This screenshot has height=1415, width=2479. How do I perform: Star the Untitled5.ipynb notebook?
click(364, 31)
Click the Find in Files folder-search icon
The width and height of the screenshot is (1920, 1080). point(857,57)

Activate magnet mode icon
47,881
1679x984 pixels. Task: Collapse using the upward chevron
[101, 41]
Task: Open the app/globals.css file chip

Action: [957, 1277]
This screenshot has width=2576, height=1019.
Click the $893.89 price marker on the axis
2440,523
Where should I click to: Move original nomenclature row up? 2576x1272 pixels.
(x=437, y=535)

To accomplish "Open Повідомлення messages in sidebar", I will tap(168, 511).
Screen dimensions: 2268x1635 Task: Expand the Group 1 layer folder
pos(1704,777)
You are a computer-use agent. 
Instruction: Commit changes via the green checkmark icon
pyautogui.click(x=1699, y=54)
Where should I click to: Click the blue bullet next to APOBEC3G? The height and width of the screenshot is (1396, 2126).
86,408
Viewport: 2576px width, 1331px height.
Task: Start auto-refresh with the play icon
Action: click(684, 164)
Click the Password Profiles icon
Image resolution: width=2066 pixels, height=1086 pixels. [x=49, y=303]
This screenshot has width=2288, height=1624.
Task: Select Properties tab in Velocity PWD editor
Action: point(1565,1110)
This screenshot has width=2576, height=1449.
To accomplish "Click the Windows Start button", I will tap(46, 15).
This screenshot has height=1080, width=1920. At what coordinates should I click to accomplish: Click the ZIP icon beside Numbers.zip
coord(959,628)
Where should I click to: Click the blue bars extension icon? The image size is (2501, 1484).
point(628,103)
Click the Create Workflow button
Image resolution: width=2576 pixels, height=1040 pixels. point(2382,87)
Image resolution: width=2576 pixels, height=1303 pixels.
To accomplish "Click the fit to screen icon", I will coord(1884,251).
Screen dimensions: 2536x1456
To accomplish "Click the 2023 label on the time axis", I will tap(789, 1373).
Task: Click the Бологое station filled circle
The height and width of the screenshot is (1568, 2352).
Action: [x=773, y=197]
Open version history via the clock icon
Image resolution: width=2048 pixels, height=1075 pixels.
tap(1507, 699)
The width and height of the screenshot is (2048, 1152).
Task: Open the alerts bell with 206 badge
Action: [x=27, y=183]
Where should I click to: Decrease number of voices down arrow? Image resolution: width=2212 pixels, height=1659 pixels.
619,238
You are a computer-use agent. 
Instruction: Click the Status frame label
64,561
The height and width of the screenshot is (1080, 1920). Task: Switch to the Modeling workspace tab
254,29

☆ ☆ ☆

→ **PROBLEM**: Give every record again, exactly as it appears.

→ **SOLUTION FOR THIS EXERCISE**:
This screenshot has height=1415, width=2479. How do I perform: Star the Untitled5.ipynb notebook?
click(364, 31)
Click the Find in Files folder-search icon
The width and height of the screenshot is (1920, 1080). point(857,57)

Activate magnet mode icon
47,881
1679x984 pixels. Task: Collapse using the upward chevron
[101, 41]
Task: Open the app/globals.css file chip

Action: [957, 1277]
This screenshot has width=2576, height=1019.
Click the $893.89 price marker on the axis
2440,523
Where should I click to: Move original nomenclature row up? 2576x1272 pixels.
(x=437, y=535)

To accomplish "Open Повідомлення messages in sidebar", I will tap(168, 511).
Screen dimensions: 2268x1635 Task: Expand the Group 1 layer folder
pos(1704,777)
You are a computer-use agent. 
Instruction: Commit changes via the green checkmark icon
pyautogui.click(x=1699, y=54)
Where should I click to: Click the blue bullet next to APOBEC3G? The height and width of the screenshot is (1396, 2126).
86,408
Viewport: 2576px width, 1331px height.
Task: Start auto-refresh with the play icon
Action: click(684, 164)
Click the Password Profiles icon
Image resolution: width=2066 pixels, height=1086 pixels. [x=49, y=303]
This screenshot has width=2288, height=1624.
Task: Select Properties tab in Velocity PWD editor
Action: point(1565,1110)
This screenshot has width=2576, height=1449.
To accomplish "Click the Windows Start button", I will tap(46, 15).
This screenshot has height=1080, width=1920. At what coordinates should I click to accomplish: Click the ZIP icon beside Numbers.zip
coord(959,628)
Where should I click to: Click the blue bars extension icon? The image size is (2501, 1484).
point(628,103)
Click the Create Workflow button
Image resolution: width=2576 pixels, height=1040 pixels. point(2382,87)
Image resolution: width=2576 pixels, height=1303 pixels.
To accomplish "Click the fit to screen icon", I will coord(1884,251).
Screen dimensions: 2536x1456
To accomplish "Click the 2023 label on the time axis", I will tap(789, 1373).
Task: Click the Бологое station filled circle
The height and width of the screenshot is (1568, 2352).
Action: [x=773, y=197]
Open version history via the clock icon
Image resolution: width=2048 pixels, height=1075 pixels.
tap(1507, 699)
The width and height of the screenshot is (2048, 1152).
Task: Open the alerts bell with 206 badge
Action: [x=27, y=183]
Where should I click to: Decrease number of voices down arrow? Image resolution: width=2212 pixels, height=1659 pixels.
619,238
You are a computer-use agent. 
Instruction: Click the Status frame label
64,561
The height and width of the screenshot is (1080, 1920). Task: Switch to the Modeling workspace tab
254,29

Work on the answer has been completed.